Aachen: Flüchtlinge in Ausbildung als Chance für alle

Unter dem Titel „Ausbildungsduldung — wie geht das?“ bietet der Verein zur Förderung des Ehrenamtes am Freitag, 15. September, einen Workshop im Hause der Arbeiterwohlfahrt (AWO), Gartenstraße 25 an.
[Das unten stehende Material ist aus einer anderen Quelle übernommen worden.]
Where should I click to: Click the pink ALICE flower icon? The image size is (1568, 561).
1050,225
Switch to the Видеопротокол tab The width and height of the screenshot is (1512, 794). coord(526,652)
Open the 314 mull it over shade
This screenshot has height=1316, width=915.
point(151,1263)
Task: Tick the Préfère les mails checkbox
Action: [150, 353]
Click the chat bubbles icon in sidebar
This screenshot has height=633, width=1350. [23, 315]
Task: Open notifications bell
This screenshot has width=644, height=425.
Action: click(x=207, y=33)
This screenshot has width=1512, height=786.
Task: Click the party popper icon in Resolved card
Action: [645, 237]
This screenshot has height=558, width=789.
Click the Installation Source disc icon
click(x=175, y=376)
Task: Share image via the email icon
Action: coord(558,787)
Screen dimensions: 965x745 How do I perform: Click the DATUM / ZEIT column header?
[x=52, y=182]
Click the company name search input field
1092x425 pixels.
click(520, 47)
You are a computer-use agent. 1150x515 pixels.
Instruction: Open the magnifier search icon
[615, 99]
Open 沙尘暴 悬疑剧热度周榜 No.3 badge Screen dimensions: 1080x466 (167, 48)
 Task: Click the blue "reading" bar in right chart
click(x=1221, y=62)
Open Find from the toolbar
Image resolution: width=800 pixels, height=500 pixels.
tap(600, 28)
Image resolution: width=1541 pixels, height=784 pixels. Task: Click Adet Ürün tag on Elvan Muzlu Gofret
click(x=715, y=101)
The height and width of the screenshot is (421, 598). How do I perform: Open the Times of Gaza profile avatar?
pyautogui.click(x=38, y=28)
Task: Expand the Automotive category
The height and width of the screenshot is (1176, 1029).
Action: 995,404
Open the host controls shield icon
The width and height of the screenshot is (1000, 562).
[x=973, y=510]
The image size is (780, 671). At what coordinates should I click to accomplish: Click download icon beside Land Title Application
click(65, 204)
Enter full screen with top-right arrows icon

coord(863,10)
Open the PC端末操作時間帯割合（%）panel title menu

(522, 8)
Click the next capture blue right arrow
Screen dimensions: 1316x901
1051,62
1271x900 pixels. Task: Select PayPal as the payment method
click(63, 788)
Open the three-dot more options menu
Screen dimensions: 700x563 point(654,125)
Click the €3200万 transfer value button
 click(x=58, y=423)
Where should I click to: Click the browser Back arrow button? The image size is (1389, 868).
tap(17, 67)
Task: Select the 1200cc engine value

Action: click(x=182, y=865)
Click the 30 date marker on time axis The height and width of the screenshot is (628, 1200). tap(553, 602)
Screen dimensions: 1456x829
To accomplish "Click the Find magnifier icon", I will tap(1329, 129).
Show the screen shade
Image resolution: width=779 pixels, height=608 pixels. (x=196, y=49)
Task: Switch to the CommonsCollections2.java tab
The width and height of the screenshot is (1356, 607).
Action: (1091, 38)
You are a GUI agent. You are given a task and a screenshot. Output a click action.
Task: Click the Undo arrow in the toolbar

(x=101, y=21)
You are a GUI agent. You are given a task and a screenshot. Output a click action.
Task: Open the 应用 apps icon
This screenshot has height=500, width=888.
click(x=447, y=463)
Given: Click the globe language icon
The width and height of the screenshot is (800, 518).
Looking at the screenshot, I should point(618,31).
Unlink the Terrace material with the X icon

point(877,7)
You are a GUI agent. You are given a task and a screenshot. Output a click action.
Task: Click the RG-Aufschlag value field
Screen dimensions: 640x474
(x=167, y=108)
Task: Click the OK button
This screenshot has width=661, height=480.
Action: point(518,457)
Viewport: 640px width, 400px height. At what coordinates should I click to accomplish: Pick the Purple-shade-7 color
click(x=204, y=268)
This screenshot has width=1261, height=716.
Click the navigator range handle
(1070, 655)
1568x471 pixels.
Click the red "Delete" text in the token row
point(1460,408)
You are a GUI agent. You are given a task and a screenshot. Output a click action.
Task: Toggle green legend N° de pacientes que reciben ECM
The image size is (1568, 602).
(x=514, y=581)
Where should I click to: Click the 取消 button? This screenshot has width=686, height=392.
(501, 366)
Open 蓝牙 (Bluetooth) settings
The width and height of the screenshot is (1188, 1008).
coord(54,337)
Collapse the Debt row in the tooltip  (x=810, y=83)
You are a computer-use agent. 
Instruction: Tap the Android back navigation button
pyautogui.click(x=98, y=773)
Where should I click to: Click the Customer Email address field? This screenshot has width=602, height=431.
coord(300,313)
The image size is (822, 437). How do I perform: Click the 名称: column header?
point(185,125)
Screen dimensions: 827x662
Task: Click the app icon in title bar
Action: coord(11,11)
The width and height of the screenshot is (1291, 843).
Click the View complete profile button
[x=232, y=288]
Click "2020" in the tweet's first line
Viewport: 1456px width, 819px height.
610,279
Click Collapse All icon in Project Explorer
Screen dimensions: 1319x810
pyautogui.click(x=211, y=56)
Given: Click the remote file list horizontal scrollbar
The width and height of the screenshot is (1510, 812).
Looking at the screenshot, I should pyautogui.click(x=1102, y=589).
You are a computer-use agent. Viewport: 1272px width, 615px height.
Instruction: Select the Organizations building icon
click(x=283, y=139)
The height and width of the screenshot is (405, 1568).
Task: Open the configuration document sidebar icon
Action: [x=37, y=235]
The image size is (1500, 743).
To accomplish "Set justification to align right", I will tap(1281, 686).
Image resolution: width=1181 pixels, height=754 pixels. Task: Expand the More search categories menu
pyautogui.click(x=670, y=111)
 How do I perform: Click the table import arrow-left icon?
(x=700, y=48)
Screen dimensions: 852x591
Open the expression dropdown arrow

Eingeladen sind alle, die sich bei der Flüchtlingsarbeit engagieren — sei es haupt- oder nebenberuflich. Laut Nina Trogus-Liegmann, Vorsitzende des Vereins, gilt es nach wie vor, viele Herausforderungen zu bewältigen. Die Integration in den Arbeitsmarkt sei eine solche.

Der Workshop hat das Ziel, junge Flüchtlinge und Betriebe zusammenzubringen. Haben die Flüchtlinge erst einmal einen Ausbildungsplatz gefunden, haben sie auch vorerst einen gesetzlichen Anspruch, in Deutschland zu bleiben, und zwar für die Zeit ihrer Ausbildung und die zwei folgenden Jahre.

Unternehmen, die den jungen Leuten eine Ausbildung ermöglichen, verhelfen ihnen zu einer dauerhaften Lebensperspektive, so die Auffassung des Vereins. „Doch obwohl viele Betriebe händeringend nach Auszubildenden suchen, scheuen sich offensichtlich viele, Flüchtlinge unter Vertrag zu nehmen“, meint Marianne Kuckelkorn vom Verein. Der Workshop will Ehrenamtler fit für dieses Thema machen, damit sie den Flüchtlingen später mit der richtigen Strategie unterstützend zur Seite stehen können. Aber auch die Unternehmen sind eingeladen, sich ein Bild zu machen.

„Firmen machen einen ,guten Fang‘, wenn sie einem jungen Flüchtling eine Chance geben“, ist Nina Trogus-Liegmann überzeugt, „denn die jungen Leute sind enorm ehrgeizig und zuverlässig“, sagt sie. Die bürokratischen Hürden allerdings seien manchmal so hoch, dass eine Vermittlung der jungen Leute ohne Unterstützung nicht denkbar sei. In dem dreistündigen Workshop unter Leitung von Andrea G. Malorny, Expertin für Integration und Migration, sollen sie die notwendigen Strategien kennenlernen.

Der Verein zur Förderung des Ehrenamtes wählt jedes Jahr ein Thema, dem er sich intensiv widmet. „Im vergangenen Jahr war das beispielsweise die Talentsuche“, sagt Marianne Kuckelkorn. Damals ging es darum, Menschen für ihre eigenen Fähigkeiten zu sensibilisieren, um ihnen so den Weg ins Ehrenamt zu öffnen. „In diesem Jahr wollen wir uns dem Thema Ausbildungsduldung widmen“, sagt Kuckelkorn.

Auch am Aktionstag der Aachener Vereine „Ehrenwert“ am 1. Oktober wird sich der Verein mit dem Thema präsentieren. Gegründet wurde er 1998, um die ehrenamtliche Arbeit zu stärken. „Wir vermitteln unter anderem Interessenten“, sagt Nina Trogus-Liegmann. „Und wir wollen gerade auch Menschen mit Zuwanderungsgeschichte für das Ehrenamt begeistern.“

Besonders wichtig sei zudem, die Ehrenamtler vor Überforderung zu schützen. Die Freiwilligen werden nicht allein gelassen, sondern sollen alle Unterstützung bekommen, die sie brauchen. Der jetzt angesetzte Workshop soll eine solche Hilfestellung sein.